Inheritance vs E

shap@eros.cis.upenn.edu shap@eros.cis.upenn.edu
Fri, 23 Oct 1998 07:45:30 -0400


> At 01:07 AM 10/23/98 -0700, you wrote:
> >So, it is clear to me that inheritance ought to be avoided as much
> >as possible when the goal is to minimize authority. The question
> >that remains has to do with whether taking inheritance out of the
> >language will make too many other things (that don't necessarily
> >require security) too inconvenient in E
> 
> I think you're still missing the magnitude of the point.

I agree.  While the security point is important, Ping seems to have
missed the larger point:

       Inheritance creates more problems than it solves.

> Putting inheritance in a language is like baiting a trap.

Baiting a trap for developers?  Who would want to?  I mean, what kind
of misguided fool would actually want to *catch* one?  [Insert image
of snarling, hairy, not-yet-showered developer caught in steel-jawed
trap here.]  Umm. [Shapiro sniffs his monitor suspiciously and then
licks the injured paw.]  Never mind.

> Jonathan has now told you that in EROS there is no inheritance.

Actually, Jonathan didn't say that.  I do intend to recode in C and
eliminate inheritance, but I haven't done so yet.

Diversion on why:

EROS currently makes minor use of single inheritance in the device
driver code.  What I actually needed was a common interface, not a
common inheritance tree.  I thought that I needed only *one* such
interface, and inheritance at first looked like a decent way to
accomplish this.

I subsequently re-discovered that in things like bus (e.g. SCSI)
drivers one must export multiple interfaces, because the protocols
spoken by different classes of device are not compatible enough to fit
a single interface.  No problem, says I to myself, I'll just capture
member function pointers and built interface structures by hand.

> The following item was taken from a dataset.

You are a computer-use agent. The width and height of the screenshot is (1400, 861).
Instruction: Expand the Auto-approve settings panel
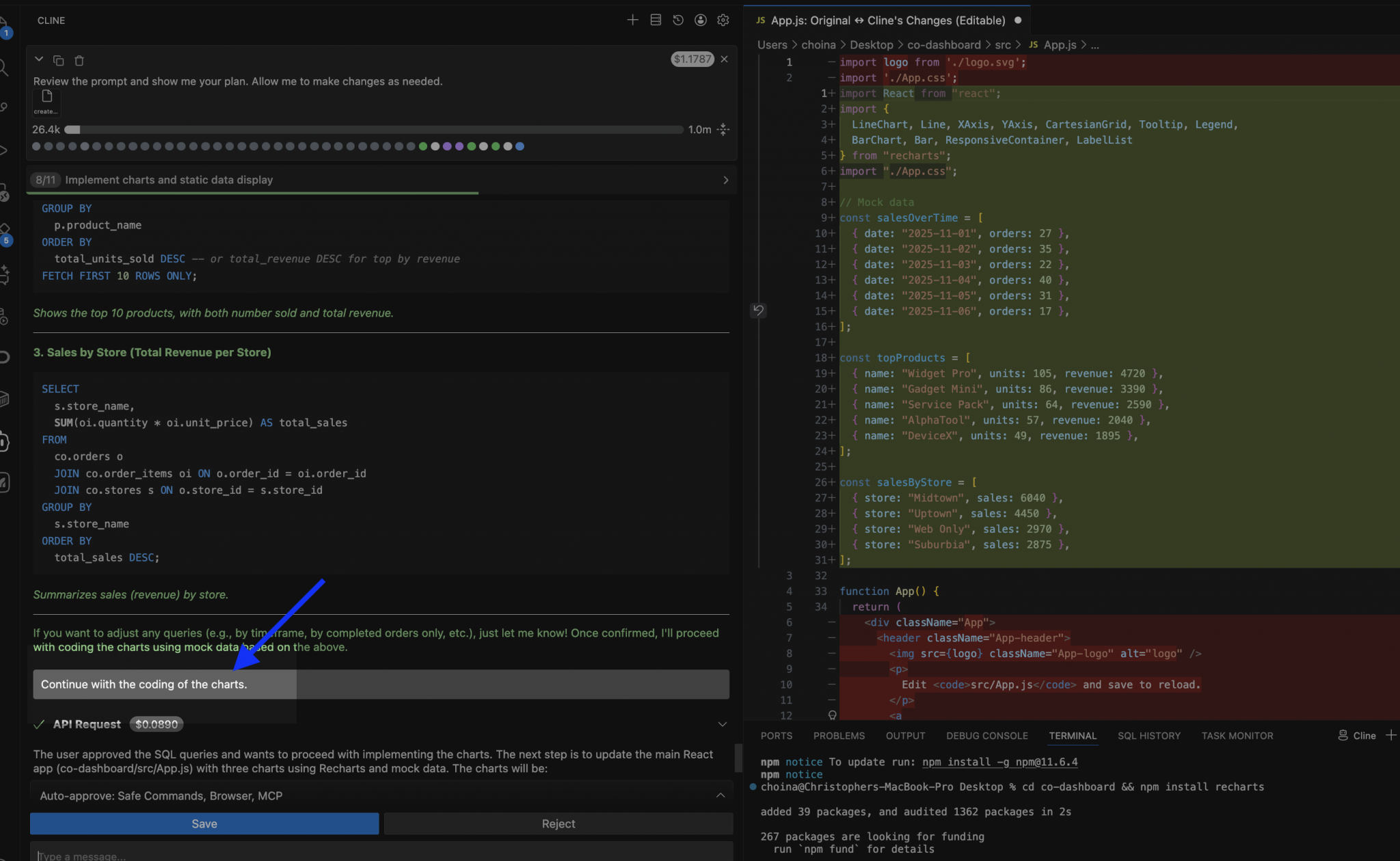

It proves that there is no way to capture a (member function, object)
pair.  Properly designed interface mechanisms in the language can do
this.

This basically eliminated the last useful C++ leverage in the EROS
kernel, and it is my intent to recoded the kernel in C.  I have not
gotten around to doing so yet.

> ... inheritance is a bad idea. Jonathan has said that he has made
> the same discovery....

I'm not sure I would go that far.  Multiple inheritance is an
unmitigated disaster. I can still see cases where single inheritance
is potentially useful.  I think, however, that it is worth exploring
whether interfaces (facets, if you like) provide the same advantages
with fewer problems.  I suspect strongly that the answer is
``interfaces are better.''

> >I can bet that if E is presented as not having inheritance, some
> >lists of scripting languages will point out "but it has no
> >inheritance" as some sort of deficiency (i've seen such
> >feature-comparison lists) which may bother some.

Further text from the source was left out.